2017 was rough, ya’ll. There’s some collective trauma no matter what side of the aisle or world you’re on. I mean, case and point – the US government basically admitted to the existence of UFOs and somehow it didn’t feel like breaking news? It seems easier to tune out and remain numb than engage with or act on every injustice we faced this year. Au contraire, we’re at a boiling point, people are mad as hell and that’s translating into something kind of beautiful. Women are speaking up and Time Magazine named “The Silence Breakers” as their people of the year. Professors were arrested protesting Trump’s decision to eliminate DACA. And Alabama rose up to block Roy Moore and elect their first democrat senator in 25 years – Doug Wilson. Apathy is waning and giving way to action. Brands are no exception. They’re realizing that if they haven’t taken a stance and stood for something that aligns with their values by now, they’re way behind. That’s why, for my last post of 2017, I chose 5 key issues (definitely not an exhaustive list, I admit) that America faces and the brands that did a stellar job addressing and taking actions on those issues.
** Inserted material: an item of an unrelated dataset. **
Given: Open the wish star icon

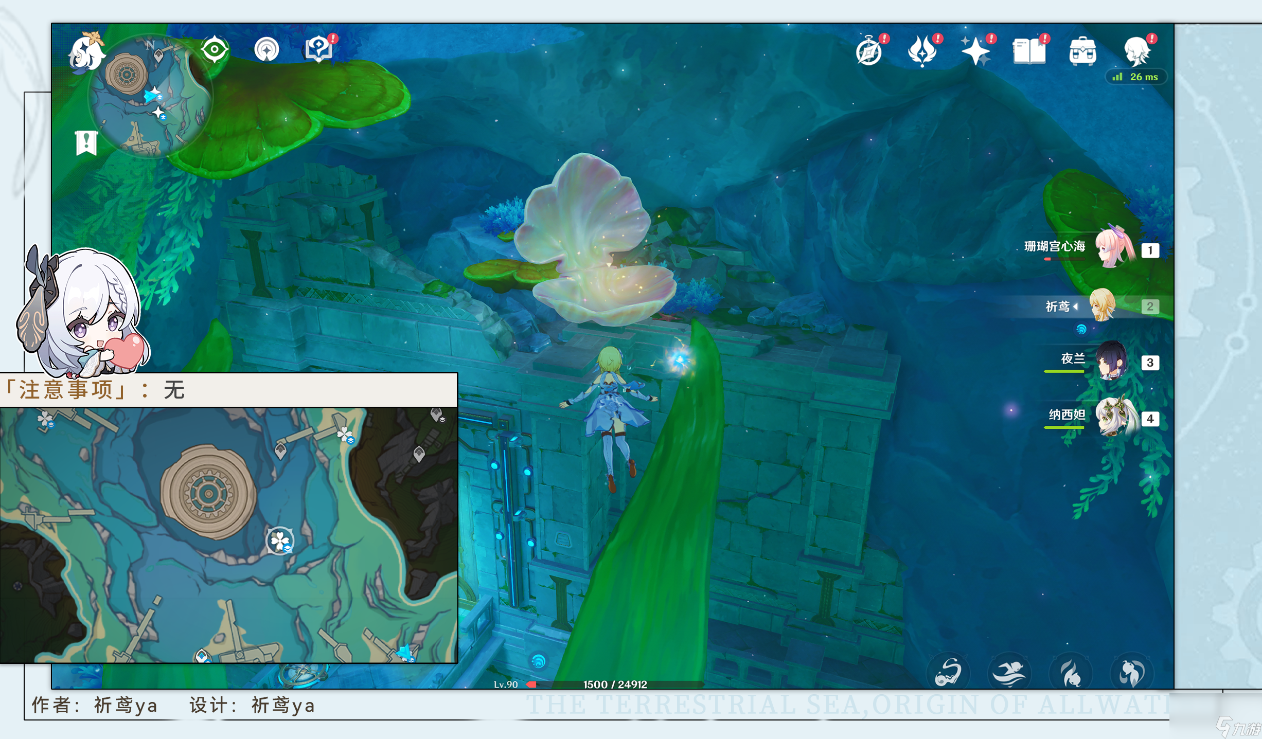Looking at the screenshot, I should [975, 51].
Refugees & Travel Ban – Airbnb #weaccept
After Trump issued the travel ban earlier this year, Airbnb founder Brian Cheskey tweeted that they would offer free housing to those affected. They followed that up (less than a week later) with a promise to continue supporting displaced people affected by war, disaster, and political mandates. Airbnb relies on people opening up their homes to strangers which is why this issue is at the core of their being. Their swift reaction sets an example for how to react earnestly to political news that disrupts the core of their company’s mission.
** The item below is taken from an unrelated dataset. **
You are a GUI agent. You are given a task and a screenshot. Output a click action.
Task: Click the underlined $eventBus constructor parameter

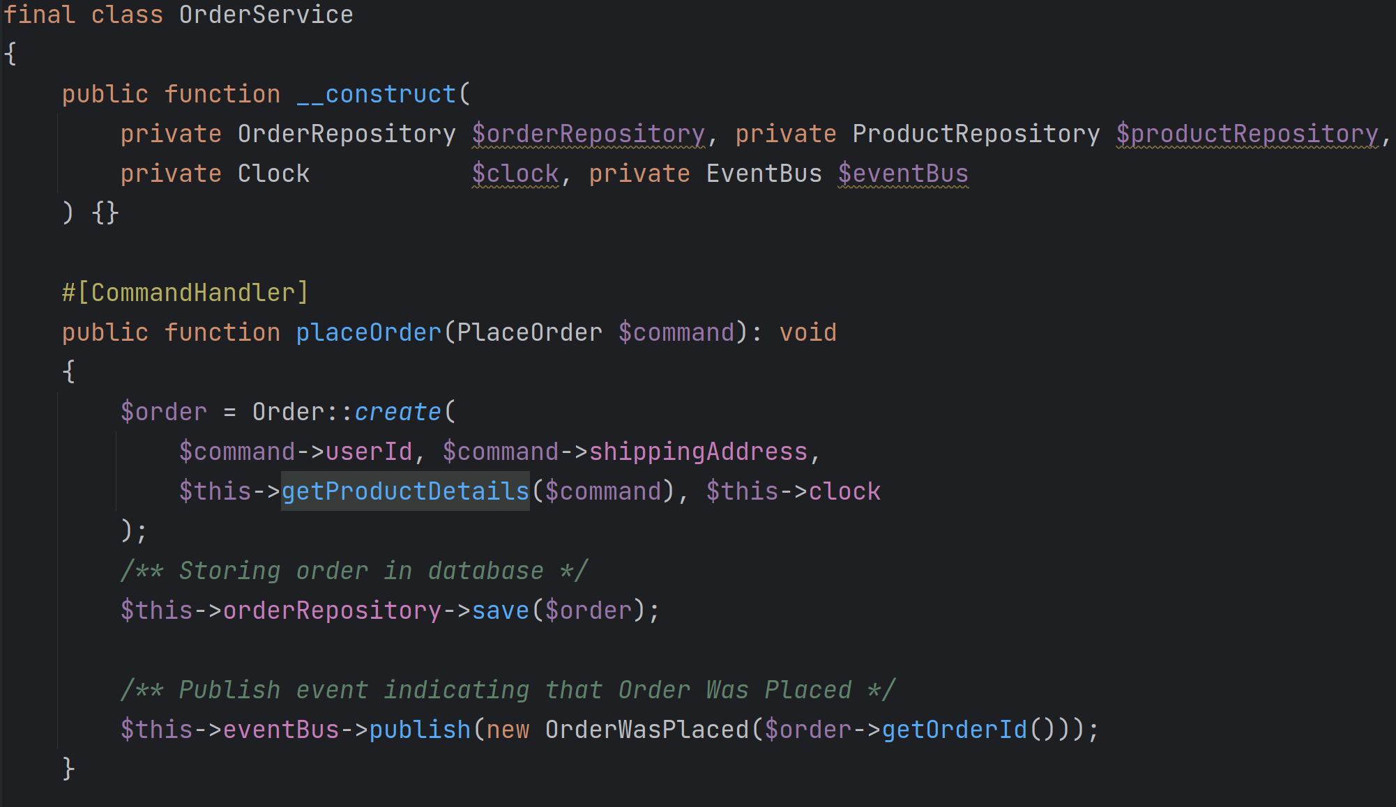902,174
Environmental protection – Patagonia Fights for National Monuments
On December 4, 2017, Trump signed proclamations to shrink the size of Bears Ears and Grand Staircase-Escalante national monuments. Soon after the news came out, Patagonia made the daring move of changing their homepage (around the holidays no less) to ask visitors to learn about the unprecedented move through a beautiful video and take action by telling the administration they’re against the proclamation. It doesn’t stop there – they are standing with environmental groups to challenge trump’s decision in court. Patagonia’s activist roots run deep and this is an example of how far they’ll go to protect the land that they and their customers explore.
Women’s Rights – Boeing “Women Make Us Better”
I came across this video on the Facebook feed and it made me stop in my tracks. It’s beautiful in its simplicity. Boeing Engineers read letters in response to women inquiring about engineering programs almost 100 years ago. Their reactions seems genuine and through their sighs and eye rolls, I felt their quiet, but palpable outrage. Boeing did the right thing by putting their female engineers front and center – letting them tell the story of frustration that so many women in male-dominated careers encounter on a daily basis. The company is also walking the talk – they’ve partnered with STEM organizations to invest in community programs that inspire young women to pursue a career in math and science.
Racism – P&G “The Talk”
P&G’s powerful spot highlights black parents across decades having talks with their children about the injustice they faced or may face in the future. They received harsh criticism and praise for their approach. I’m sure this wasn’t a surprise to P&G – the reactions mirror the divisiveness our country faces everyday. I commend them for taking the risk to address a complicated issue that a lot of other companies shy away from. It pulls back the curtain on difficult conversations and through its intimate portrayal, shines a light on the realities of raising a black child in America.
Gun Control – Sandy Hook Promise – “Tomorrow’s News”
So, I searched and searched and couldn’t find one example of a company publicly advocating for gun control. This surprised me, especially considering the Vegas shooting on October 1 was the deadliest mass shooting in US history. Of course, companies tweet their condolences and stand with victims, but from what I can tell, none are actively promoting gun control or fighting for legislation to enact common sense gun laws. Perhaps it’s too far removed from their core values or the debate is too politically charged to take a stance. Non-profit organizations are picking up the slack. A great example is Sandy Hook Promise’s “Tomorrow’s News” spot by BBDO New York. It creatively highlights inaction leading up to these tragic events. This follows a 2016 spot called “Evan” that demonstrates how we can overlook the warning signs of a school shooter.
It will be interesting to see what brands step up in 2018. I have a feeling I’ll have an even more exhaustive list this time next year.